KABLE MEDIA SERVICES, INC.   KABLE NEWS INTERNATIONAL, INC.
         
By: /s/ Michael P. Duloc   By: /s/ Michael P. Duloc
  Name: Michael P. Duloc     Name: Michael P. Duloc
  Title: President & Chief Executive Officer     Title: President & Chief Executive Officer
         
KABLE DISTRIBUTION SERVICES, INC.   KABLE DISTRIBUTION SERVICES OF CANADA, LTD.
         
By: /s/ Michael P. Duloc   By: /s/ Michael P. Duloc
  Name: Michael P. Duloc     Name: Michael P. Duloc
  Title: President & Chief Executive Officer     Title: President & Chief Executive Officer
         
KABLE NEWS COMPANY, INC.   KABLE PRODUCT SERVICES, INC.
         
By: /s/ Michael P. Duloc   By: /s/ Michael P. Duloc
  Name: Michael P. Duloc     Name: Michael P. Duloc
  Title: President & Chief Executive Officer     Title: President & Chief Executive Officer
         
      American republic investment co.
         
      By: /s/ Peter M. Pizza
        Name: Peter M. Pizza
        Title: Vice President

 

AGREED AND ACCEPTED with respect to Section 5(i) of this Note and otherwise ACKNOWLEDGED AND ACCEPTED, by due execution and delivery of this Note as of the date first written above.

 

DFI HOLDINGS, LLC   KPS HOLDCO, LLC
         
By: /s/ Michael P. Duloc   By: /s/ Michael P. Duloc
  Name: Michael P. Duloc     Name: Michael P. Duloc
  Title: Manager     Title: Manager

 

Signature Page to Line of Credit Note

(1/1)

  

 
 

 

ANNEX A

 

a.Advance. The term “Advance” shall mean any advance of funds by Lender to a Borrower under this Note.

 

b.Advance Request. The term “Advance Request” shall mean a notice from Borrower Agent to Lender requesting an Advance under this Note, which notice shall be in form and substance satisfactory to Lender and accompanied by a Borrowing Base Certificate.
□ □ □
(DIRECTION A) Reproduce the line of credit note excerpt starting with "By: /s/ Peter" and going on through "first written above.", changing "Vice President" to "Senior Vice President".

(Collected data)
□ □ □
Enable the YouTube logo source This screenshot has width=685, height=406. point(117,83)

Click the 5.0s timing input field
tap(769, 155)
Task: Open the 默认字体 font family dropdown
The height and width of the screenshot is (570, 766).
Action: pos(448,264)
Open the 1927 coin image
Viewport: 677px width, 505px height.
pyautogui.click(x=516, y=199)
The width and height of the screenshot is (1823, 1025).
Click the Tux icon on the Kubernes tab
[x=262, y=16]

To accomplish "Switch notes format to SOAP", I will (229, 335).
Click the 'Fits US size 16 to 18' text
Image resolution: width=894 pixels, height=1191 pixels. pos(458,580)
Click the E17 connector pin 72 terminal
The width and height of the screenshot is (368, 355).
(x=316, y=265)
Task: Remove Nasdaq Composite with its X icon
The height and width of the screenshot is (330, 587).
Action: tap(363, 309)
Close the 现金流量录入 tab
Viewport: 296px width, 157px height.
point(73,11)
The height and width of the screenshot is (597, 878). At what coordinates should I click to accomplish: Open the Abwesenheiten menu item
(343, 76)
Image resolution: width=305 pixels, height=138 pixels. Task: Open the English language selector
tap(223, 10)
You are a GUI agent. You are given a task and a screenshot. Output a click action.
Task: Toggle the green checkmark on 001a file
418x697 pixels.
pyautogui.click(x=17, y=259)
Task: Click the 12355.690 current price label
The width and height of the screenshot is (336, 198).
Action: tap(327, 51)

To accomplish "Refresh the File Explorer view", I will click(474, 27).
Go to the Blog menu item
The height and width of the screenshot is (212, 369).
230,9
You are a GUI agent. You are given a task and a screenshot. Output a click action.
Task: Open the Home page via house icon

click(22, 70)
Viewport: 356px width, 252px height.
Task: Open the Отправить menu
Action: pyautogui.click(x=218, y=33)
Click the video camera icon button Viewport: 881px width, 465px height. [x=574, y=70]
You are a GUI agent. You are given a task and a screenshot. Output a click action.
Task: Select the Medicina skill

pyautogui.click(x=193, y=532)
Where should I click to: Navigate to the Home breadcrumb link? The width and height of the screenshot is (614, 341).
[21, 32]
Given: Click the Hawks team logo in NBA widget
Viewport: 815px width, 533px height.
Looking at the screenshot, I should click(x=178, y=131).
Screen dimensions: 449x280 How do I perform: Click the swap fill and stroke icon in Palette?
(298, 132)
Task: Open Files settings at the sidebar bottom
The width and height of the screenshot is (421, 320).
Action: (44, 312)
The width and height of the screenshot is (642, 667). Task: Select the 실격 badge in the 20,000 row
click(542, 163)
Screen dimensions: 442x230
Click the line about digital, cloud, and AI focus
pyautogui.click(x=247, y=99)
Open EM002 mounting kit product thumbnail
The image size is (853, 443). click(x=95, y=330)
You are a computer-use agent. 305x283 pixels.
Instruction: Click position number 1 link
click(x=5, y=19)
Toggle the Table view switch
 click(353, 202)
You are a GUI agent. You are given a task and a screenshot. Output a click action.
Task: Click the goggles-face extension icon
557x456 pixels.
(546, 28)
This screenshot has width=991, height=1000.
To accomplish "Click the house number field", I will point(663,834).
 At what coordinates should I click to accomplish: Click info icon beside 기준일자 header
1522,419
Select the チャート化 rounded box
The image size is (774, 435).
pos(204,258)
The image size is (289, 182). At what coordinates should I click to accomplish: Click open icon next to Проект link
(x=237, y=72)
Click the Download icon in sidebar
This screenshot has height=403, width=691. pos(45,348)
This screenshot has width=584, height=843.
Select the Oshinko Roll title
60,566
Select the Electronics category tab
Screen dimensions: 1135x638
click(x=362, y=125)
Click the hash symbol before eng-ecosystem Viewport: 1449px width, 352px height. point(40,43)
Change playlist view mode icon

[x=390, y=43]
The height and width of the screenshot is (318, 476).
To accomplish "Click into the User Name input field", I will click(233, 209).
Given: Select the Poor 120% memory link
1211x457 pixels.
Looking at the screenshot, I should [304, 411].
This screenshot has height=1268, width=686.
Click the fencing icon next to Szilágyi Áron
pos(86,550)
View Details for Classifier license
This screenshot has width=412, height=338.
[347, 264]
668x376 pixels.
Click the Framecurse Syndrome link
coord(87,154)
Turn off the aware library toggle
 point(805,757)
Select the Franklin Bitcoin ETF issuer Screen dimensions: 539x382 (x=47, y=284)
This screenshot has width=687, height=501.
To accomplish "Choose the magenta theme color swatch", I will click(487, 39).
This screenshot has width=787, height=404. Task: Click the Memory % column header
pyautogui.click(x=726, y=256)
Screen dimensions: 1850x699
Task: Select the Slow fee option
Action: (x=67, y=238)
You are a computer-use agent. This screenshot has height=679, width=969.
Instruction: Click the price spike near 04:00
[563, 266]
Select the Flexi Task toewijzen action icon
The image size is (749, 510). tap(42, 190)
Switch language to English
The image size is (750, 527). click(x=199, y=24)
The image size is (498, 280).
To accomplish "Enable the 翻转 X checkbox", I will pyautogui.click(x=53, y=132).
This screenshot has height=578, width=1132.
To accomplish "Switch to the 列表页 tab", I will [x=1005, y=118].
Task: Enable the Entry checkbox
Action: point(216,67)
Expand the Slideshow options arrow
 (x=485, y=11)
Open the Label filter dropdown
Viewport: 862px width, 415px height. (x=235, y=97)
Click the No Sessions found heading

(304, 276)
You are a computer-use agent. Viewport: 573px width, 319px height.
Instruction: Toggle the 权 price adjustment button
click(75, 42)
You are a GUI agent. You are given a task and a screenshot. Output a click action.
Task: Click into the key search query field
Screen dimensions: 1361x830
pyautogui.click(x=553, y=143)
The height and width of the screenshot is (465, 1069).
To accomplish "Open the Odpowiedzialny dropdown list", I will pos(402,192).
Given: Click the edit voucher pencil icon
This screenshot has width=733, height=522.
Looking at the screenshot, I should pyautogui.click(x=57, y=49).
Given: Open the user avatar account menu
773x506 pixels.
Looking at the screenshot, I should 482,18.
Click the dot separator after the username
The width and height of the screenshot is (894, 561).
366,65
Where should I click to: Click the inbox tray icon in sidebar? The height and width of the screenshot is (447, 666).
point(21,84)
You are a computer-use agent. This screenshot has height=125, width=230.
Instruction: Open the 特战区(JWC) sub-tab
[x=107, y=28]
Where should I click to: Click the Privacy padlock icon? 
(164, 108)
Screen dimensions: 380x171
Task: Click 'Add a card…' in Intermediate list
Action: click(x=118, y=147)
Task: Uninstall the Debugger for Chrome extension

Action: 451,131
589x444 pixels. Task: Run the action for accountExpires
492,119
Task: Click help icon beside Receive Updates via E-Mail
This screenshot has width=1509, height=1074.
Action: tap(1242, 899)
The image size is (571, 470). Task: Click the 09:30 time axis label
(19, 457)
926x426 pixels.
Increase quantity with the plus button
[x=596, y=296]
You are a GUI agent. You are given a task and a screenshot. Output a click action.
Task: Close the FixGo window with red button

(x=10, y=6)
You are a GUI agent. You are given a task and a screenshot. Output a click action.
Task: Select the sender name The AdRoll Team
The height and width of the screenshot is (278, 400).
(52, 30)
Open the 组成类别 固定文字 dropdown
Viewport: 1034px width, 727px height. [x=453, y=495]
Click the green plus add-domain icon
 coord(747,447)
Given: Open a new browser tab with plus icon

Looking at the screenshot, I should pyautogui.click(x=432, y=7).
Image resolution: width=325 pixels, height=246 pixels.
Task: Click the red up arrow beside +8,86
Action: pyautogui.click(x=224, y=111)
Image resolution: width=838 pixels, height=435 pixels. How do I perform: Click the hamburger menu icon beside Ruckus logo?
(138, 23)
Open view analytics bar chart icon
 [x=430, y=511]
□ □ □
(DIRECTION B) Lay out the rows, starting with the line with "This screenshot has height=578, width=1132." and going on through the line with "Looking at the screenshot, I should pyautogui.click(x=57, y=49).", as a numbered list, leaving out blank lines.

(WRITTEN ANSWER A)
By: /s/ Peter M. Pizza
        Name: Peter M. Pizza
        Title: Senior Vice President

 

AGREED AND ACCEPTED with respect to Section 5(i) of this Note and otherwise ACKNOWLEDGED AND ACCEPTED, by due execution and delivery of this Note as of the date first written above.

(WRITTEN ANSWER B)
1. This screenshot has height=578, width=1132.
2. To accomplish "Switch to the 列表页 tab", I will [x=1005, y=118].
3. Task: Enable the Entry checkbox
4. Action: point(216,67)
5. Expand the Slideshow options arrow
6.  (x=485, y=11)
7. Open the Label filter dropdown
8. Viewport: 862px width, 415px height. (x=235, y=97)
9. Click the No Sessions found heading
10. (304, 276)
11. You are a computer-use agent. Viewport: 573px width, 319px height.
12. Instruction: Toggle the 权 price adjustment button
13. click(75, 42)
14. You are a GUI agent. You are given a task and a screenshot. Output a click action.
15. Task: Click into the key search query field
16. Screen dimensions: 1361x830
17. pyautogui.click(x=553, y=143)
18. The height and width of the screenshot is (465, 1069).
19. To accomplish "Open the Odpowiedzialny dropdown list", I will pos(402,192).
20. Given: Click the edit voucher pencil icon
21. This screenshot has width=733, height=522.
22. Looking at the screenshot, I should pyautogui.click(x=57, y=49).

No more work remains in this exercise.